1. Docs
  2. Develop (latest)
Edit this page

Run The Test Suite Locally

This page describes how to run the integration test suite for your Forseti contributions on your local dev environment.

Setting up development environment

  • Create a new project in your organization.
  • Terraform uses an IAM Service Account to deploy and configure resources on behalf of the user. You can create the Service account, and grant the necessary roles to the Service Account manually or by running the helper script.

Creating Service Account by running the helper script

  • In order to execute this script, you must have an Organization Administrator Cloud Identity and Access Management (Cloud IAM) role so the script can assign the Forseti services account roles on the organization Cloud IAM policy.
  • Follow the instructions here to run the helper script that creates the Service Account and grants required roles to the Service Account.

Creating Service Account and granting roles manually

Alternatively, you can create a Service Account yourself, and grant it the documented IAM roles and enable the APIs on the Forseti project.

Setting up environment variables

  • Running the email notification test and inventory performance tests involve some manual work to encrypt the credentials using KMS key and setting environment variables to the mock data files.
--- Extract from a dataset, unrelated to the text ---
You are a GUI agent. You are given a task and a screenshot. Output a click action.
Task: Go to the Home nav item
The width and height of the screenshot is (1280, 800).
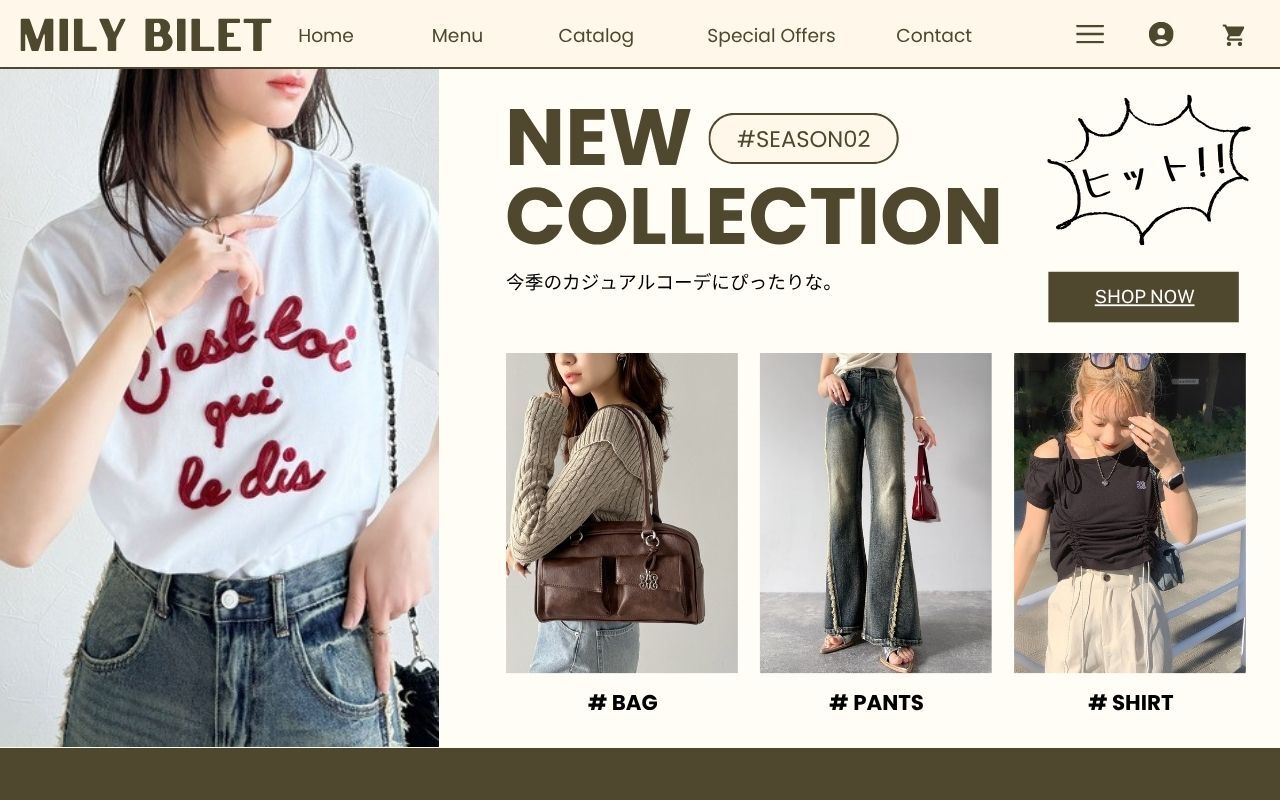(326, 36)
Please reach out to the Forseti Security Team for guidance on running these tests.

Note:

  • To successfully run other tests, you need to comment out inventory-performance and notifier-inventory-summary-email controls from the kitchen config file, and set TF_VAR_inventory_performance_cai_dump_paths, TF_VAR_kms_key and TF_VAR_kms_keyring environment variables to "".
  • cloudkms.googleapis.com API should be enabled to run inventory performance tests.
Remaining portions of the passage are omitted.